However visitors wind their way through the Smithsonian’s Inka Road exhibition, they’ll find insights in the technology, history and art of that ancient South American civilization.
Spanish conquistadores described the Inka Road as “one of the great constructions the world has ever seen.” Five hundred years later, UNESCO classified it as a World Heritage site. Now, the road is showcased in The Great Inka Road: Engineering an Empire at the National Museum of the American Indian (NMAI) in Washington, D.C.
A simulated “flyover” of a segment of the road system lets visitors to the exhibition visualize its magnitude, complexity and enormous scale. It’s difficult not to compare it to the U.S. interstate highway system, a 45,000-mile network that has taken decades to build at a cost of $485 billion.
By any standard, the road is an engineering marvel, a 24,000-mile network crosscrossing most of western South America. Much of the road construction work was likely done as part of a labor tax, but how huge stones for paving and walls were quarried and transported without wheeled vehicles, heavy draft animals or iron tools still confounds the imagination. A contemporary Quechua elder notes, “We don’t know anymore how they made such a road.”
“The Inka are one of the primary examples of the achievements of the indigenous people in the Western Hemisphere,” said NMAI diector Kevin Gover. “Their knowledge, their understanding of their environment, their agriculture and, of course, their engineering all remain infinitely interesting and instructive.”
Among the great engineering challenges the Inka overcame constructing the road through mountains, desert, rain forest and grasslands was spanning canyons and valleys. Employing the same principles as modern suspension bridges, they built and maintained hanging bridges woven from grasses that could support 5,000 pounds. A key element of the exhibition is a scale-model of the bridge building technique. Equally impressive were the drainage systems the Inka developed to control erosion along the road.
The exhibition traces the history of the Inka Empire and explores how the road facilitated its growth. From a small kingdom based in Peru in the 13th century, the Inka added territory that by time of the Spanish conquest in 1530s spanned much of modern-day Peru, Chile, Colombia, Ecuador and Bolivia.
As the Inka Empire expanded, the road enabled the Cusco-based rulers to acquire resources from neighboring territories. All roads led to Cusco, but the most familiar part of the Inka Road that runs from Cusco to Machu Picchu is barely one per cent of the highway’s expanse.

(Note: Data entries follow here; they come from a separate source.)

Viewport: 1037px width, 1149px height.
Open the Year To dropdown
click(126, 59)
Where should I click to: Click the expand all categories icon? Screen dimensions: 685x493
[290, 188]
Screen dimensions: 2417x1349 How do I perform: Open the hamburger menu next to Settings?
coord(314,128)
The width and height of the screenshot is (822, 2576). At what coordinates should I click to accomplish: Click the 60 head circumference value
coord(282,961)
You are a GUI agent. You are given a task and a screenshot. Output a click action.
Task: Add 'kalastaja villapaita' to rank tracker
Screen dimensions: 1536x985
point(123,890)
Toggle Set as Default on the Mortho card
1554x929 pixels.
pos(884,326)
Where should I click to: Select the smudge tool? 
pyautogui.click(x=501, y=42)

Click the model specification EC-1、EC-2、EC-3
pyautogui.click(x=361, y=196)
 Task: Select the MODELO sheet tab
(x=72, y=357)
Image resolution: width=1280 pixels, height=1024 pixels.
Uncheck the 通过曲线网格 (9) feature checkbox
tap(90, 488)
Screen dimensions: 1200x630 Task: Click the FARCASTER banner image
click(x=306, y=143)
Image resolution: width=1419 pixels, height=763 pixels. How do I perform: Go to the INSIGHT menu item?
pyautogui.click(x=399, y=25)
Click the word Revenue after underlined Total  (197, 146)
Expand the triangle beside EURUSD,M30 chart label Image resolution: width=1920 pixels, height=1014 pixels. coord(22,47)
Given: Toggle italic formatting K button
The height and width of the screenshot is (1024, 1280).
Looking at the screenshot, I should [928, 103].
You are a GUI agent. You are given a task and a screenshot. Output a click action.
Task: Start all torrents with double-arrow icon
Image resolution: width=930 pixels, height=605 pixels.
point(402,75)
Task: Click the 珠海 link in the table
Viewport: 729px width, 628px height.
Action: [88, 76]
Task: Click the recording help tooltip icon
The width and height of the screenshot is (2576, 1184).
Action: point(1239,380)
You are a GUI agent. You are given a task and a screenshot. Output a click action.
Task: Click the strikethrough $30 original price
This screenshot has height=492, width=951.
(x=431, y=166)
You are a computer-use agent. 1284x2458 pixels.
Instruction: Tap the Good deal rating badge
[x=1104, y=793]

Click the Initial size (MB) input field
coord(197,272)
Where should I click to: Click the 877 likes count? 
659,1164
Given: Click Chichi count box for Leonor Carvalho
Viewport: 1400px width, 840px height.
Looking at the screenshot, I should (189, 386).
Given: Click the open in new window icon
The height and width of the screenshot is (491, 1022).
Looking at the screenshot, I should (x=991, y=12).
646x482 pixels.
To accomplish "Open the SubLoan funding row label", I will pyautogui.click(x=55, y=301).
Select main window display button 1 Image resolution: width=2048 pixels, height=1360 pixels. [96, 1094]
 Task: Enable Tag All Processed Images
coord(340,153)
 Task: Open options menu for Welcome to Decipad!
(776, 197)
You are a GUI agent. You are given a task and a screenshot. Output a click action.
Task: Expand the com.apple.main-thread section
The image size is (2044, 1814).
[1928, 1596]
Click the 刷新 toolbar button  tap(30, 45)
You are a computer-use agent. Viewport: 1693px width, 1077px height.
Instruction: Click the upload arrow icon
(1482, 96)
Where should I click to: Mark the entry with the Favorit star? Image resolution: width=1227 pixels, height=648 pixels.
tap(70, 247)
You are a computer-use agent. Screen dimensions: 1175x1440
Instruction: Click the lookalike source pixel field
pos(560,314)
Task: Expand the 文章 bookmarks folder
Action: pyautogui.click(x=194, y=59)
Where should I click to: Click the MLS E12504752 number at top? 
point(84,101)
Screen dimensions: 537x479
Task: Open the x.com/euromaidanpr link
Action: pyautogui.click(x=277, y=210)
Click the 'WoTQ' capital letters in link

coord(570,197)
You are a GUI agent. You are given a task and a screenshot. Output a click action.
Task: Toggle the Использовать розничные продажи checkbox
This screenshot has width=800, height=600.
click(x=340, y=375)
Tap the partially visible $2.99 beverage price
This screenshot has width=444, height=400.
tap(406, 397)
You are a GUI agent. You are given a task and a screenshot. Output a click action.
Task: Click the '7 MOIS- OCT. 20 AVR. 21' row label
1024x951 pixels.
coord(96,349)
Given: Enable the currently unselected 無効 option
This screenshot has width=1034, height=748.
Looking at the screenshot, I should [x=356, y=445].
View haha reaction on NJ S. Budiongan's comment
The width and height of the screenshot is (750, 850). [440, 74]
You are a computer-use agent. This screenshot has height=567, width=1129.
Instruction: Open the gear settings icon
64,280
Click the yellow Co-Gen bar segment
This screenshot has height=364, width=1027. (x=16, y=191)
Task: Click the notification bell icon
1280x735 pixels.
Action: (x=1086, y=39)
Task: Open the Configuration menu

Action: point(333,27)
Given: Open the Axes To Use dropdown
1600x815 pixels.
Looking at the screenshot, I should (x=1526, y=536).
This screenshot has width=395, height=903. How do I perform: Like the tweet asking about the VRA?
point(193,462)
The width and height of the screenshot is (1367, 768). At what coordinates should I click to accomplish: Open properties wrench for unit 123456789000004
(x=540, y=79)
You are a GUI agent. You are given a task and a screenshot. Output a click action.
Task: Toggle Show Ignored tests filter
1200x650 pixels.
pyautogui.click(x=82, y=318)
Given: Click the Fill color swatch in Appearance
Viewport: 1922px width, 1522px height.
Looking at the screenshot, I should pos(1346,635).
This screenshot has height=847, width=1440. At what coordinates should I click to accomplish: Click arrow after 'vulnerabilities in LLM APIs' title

Royal processions, herds of llamas and messengers traversed its length. Way stations were built every 12 to 15 miles along the road, roughly a day’s journey by foot. The road was also lined with storage houses for surplus grains and altars to the sun god.
Visitors to the exhibition can get a sense of how the road served as a communications system with access to the entire empire by playing an interactive game that lets them manage the routing of the relay messengers who carried information throughout the empire via the Inka Road. Lacking a writing system, the Inka messengers relied on the khipu, a memory device made of knots on colored string. Another of the interactive displays in the exhibition shows visitors how to read khipus.
Ironically, the road, which had so successfully united the vast Inka Empire, also facilitated its conquest by the Spaniards. Their horses and wheeled carts destroyed much of the road intended for messengers and llamas. Nonetheless, portions of the road are still in use, incorporated into the Pan American Highway.
An unheralded aspect of the exhibition is the opportunity to view an extensive selection of the museum’s Pre-Columbian Inka artifacts. Most of the 140 objects on display are from NMAI’s own collection. Among them are a ceramic Chavín stirrup spout bottle (the oldest item in the exhibition, ca. 800–100 B.C.), impressive gold ornaments, necklaces made from shells from the Lambayeque region, stone carvings, silver and gold figurines, and various textiles made from llama and alpaca hair and cotton. A personal favorite is an Inka silver jar for chicha—fermented corn beer—with ears of corn supporting a bowl in the shape of a human face.
The Great Inka Road: Engineering an Empire will be on display at the Smithsonian Institution’s National Museum of the American Indian in Washington, D.C. through June 2018.